Ah, it’s almost the end of April and that means, among other things, that the local farmers’ markets will soon be opening. Some of their member farms already have, or never closed, because they offered freshly made baked goods, salsas and other wonderful foods.
So, although our own gardens may not have anything in them to eat just yet, our hard-working local farmers are gearing up for another year of providing local, close-to-home healthy foods to anyone who wants nutritious eating.
The River Valley Farmers’ Market is scheduled to open on Exchange Street in Rumford on May 10. But other farmers markets may already be open at various locations around the River Valley area, as well as baked and other foods, seedlings, and flowers at individual farms.
At this time of year, a trip to a farmers market can yield micro-greens, sprouts, brightly colored tulips, daffodils and other wonderful flowers, seedlings for your own garden, parsnips that have wintered over and are now sweeter than ever, herbs, eggs, radishes, a multitude of lettuce, flats of pansies that can go into the ground right now, and many other items the local farmer had planted under hoop houses and in greenhouses while the snow was still on the ground.

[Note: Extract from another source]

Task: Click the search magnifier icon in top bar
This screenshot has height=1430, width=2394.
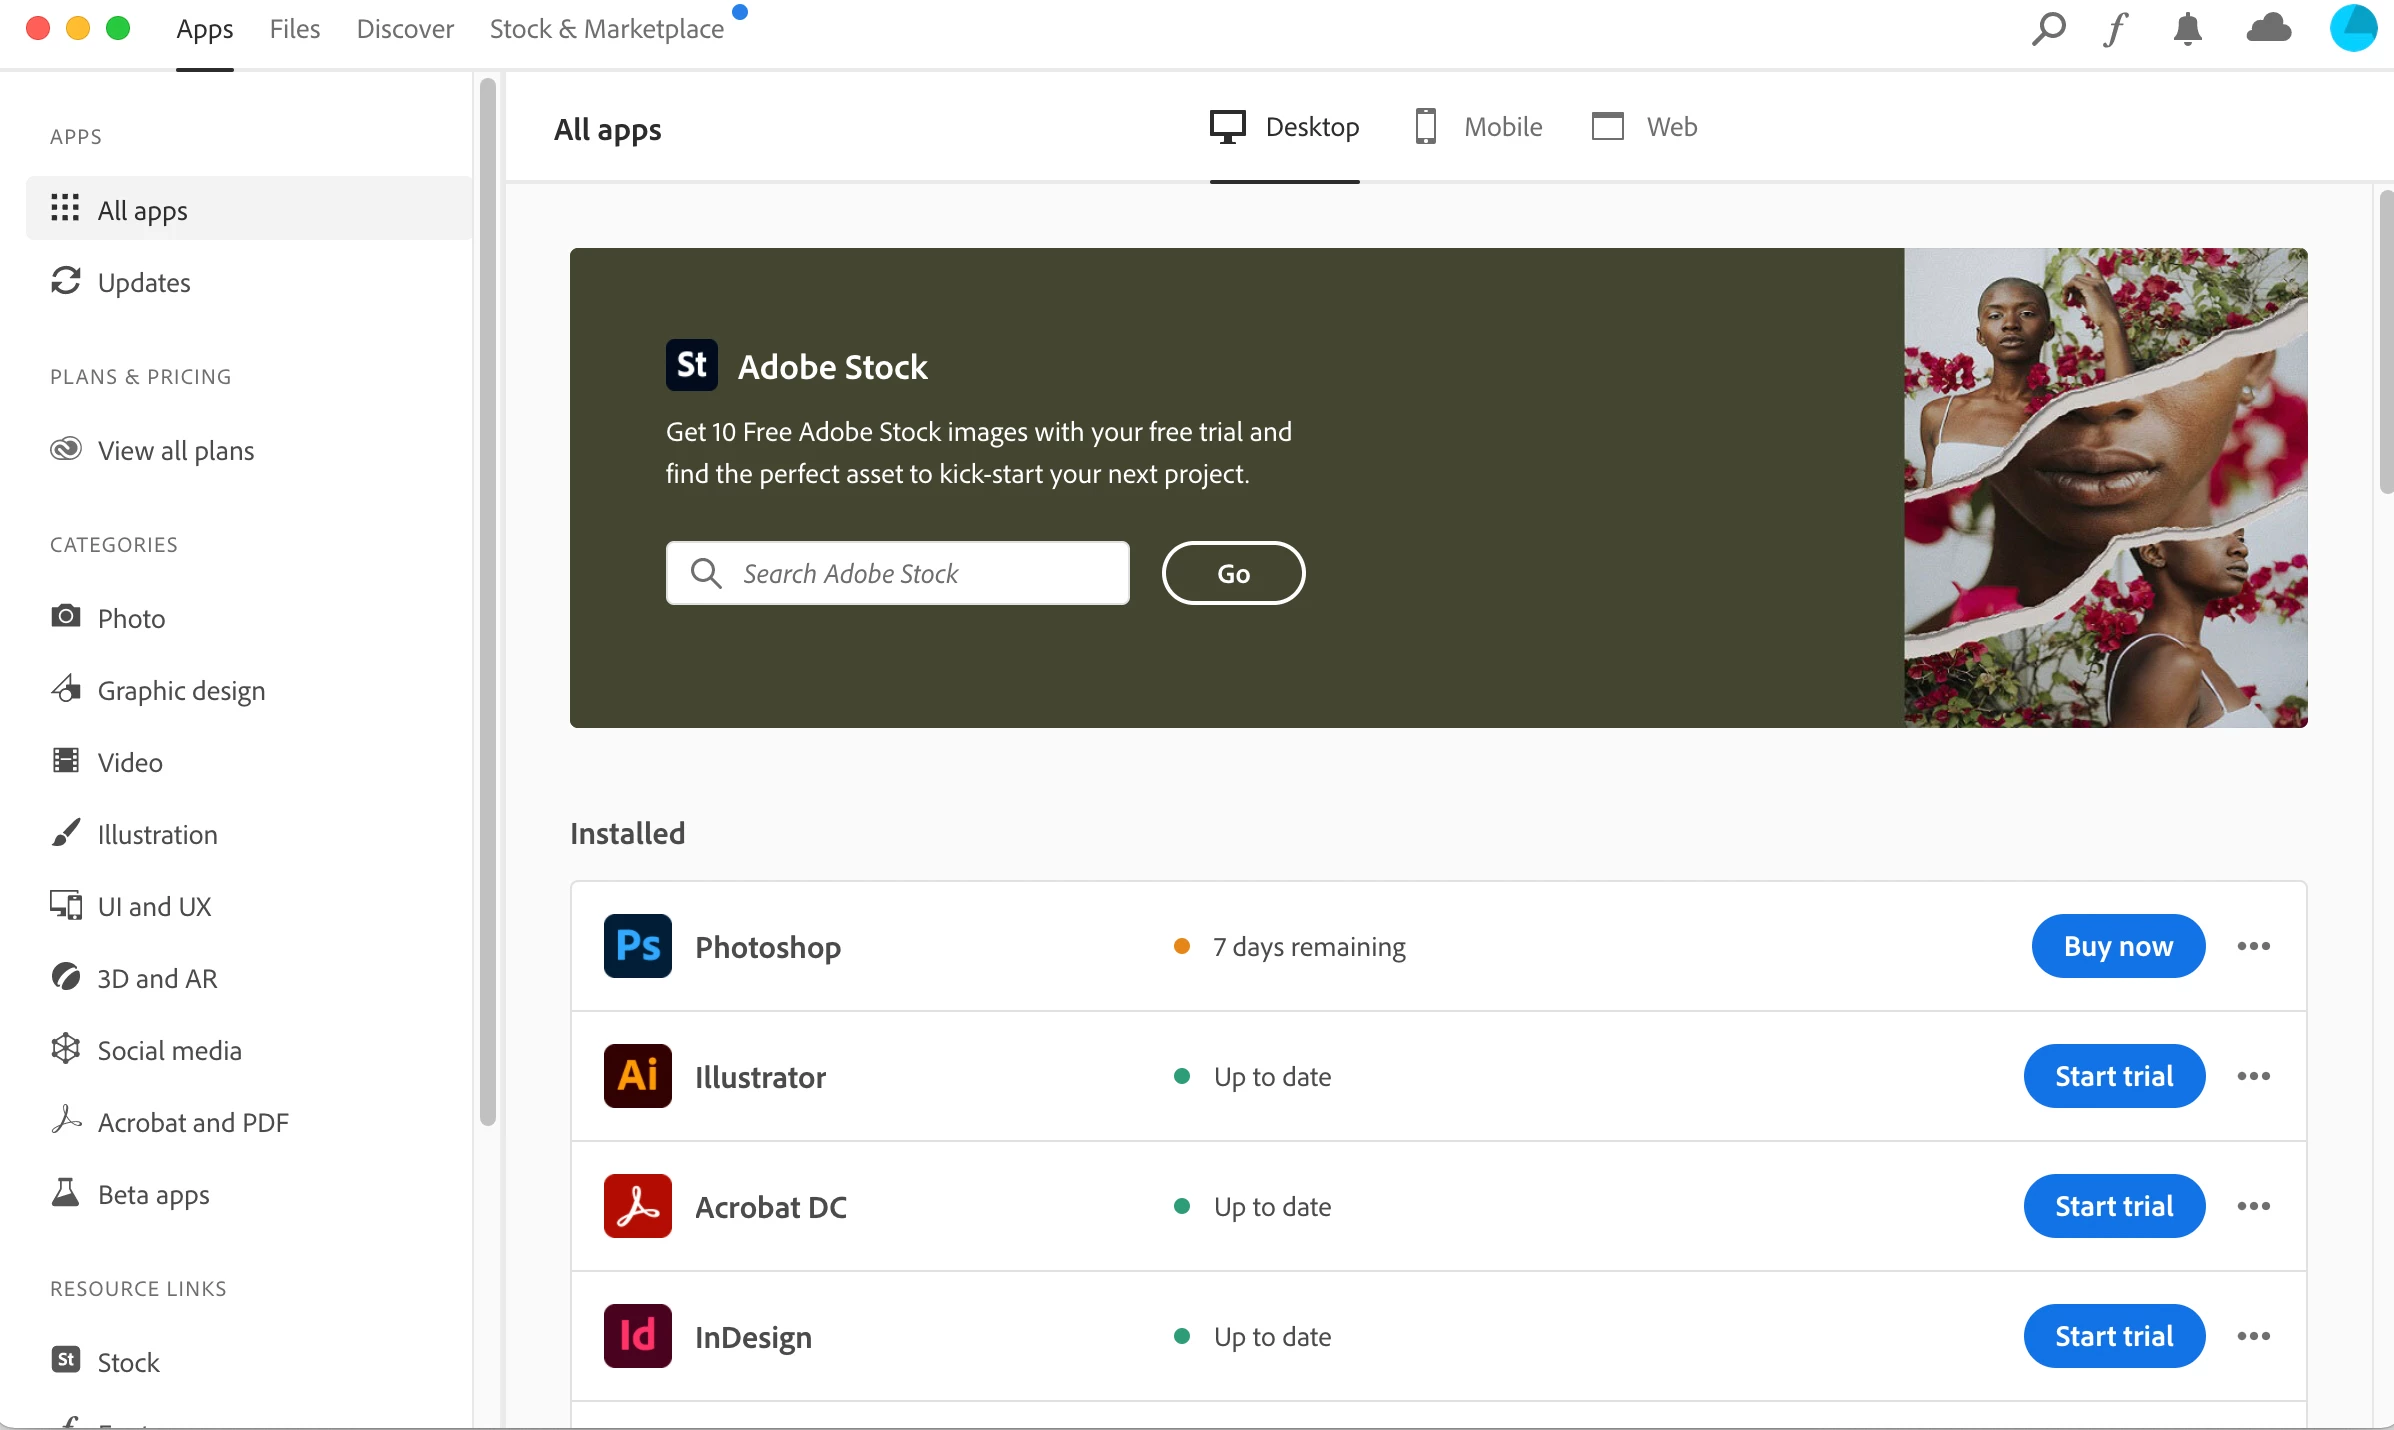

The cream of the early crops, in my opinion, is the regal asparagus. Our patch has yet to provide any of these nutritious stalks yet, but it soon will.
When that first of season asparagus appears, I believe it should be prepared as simply as possible so that the delicious flavors predominate.
When picked later, we can think of dressing it up. I like to roast or grill the first of the season asparagus. If sautéing or roasting, just add a little salt and olive oil. Stir frequently, and soon, these bright green stalks will be ready for a spring meal. As a garlic-lover, soon, I’ll be adding sliced garlic to the mixture.
To roast, simply add olive oil to a baking sheet and atop the whole asparagus, along with a little salt and pepper and bake for about 15 minutes at 350 degrees.
Fiddleheads are a delicacy available only during the early-mid spring weeks. Again, these fruits of the ostrich fern are best when small. Many people boil them, then top the cooked ferns with vinegar and/or butter or olive oil, salt and pepper.
Not only are they offered at farmers markets, but people who have discovered a “secret” spot along a stream or riverbank may be selling them from the back of their trucks at very reasonable rates. Such vendors are often seen alongside roads this time of year.
Another “pure” way to serve the first of the fiddlehead crop is, again, by sautéing them. However they are cooked, be sure to wash them several times so that any dirt will be removed.
Here is one way to sauté fiddleheads.
Fiddleheads and Mushrooms (3 or 4 servings)
1 pound thoroughly cleaned fiddleheads
8 ounces sliced mushrooms
1 large garlic clove, sliced
enough olive oil to ensure successful sautéing
salt and pepper to taste
Begin by pouring olive oil into a large frypan, and heat. Stir in the fiddleheads and continuing stirring for a few minutes.
Add the sliced garlic and continuing stirring. Add the mushrooms, and stir to sauté until the fiddleheads are done.
Serve this dish on a colorful plate to maximize an elegant presentation.
And think, in just a few weeks, those of us who have planted lettuce and other greens will soon be able to gather a very fresh salad right from the backyard garden. It’s only the beginning of a summer’s worth of the very freshest vegetables anyone can eat.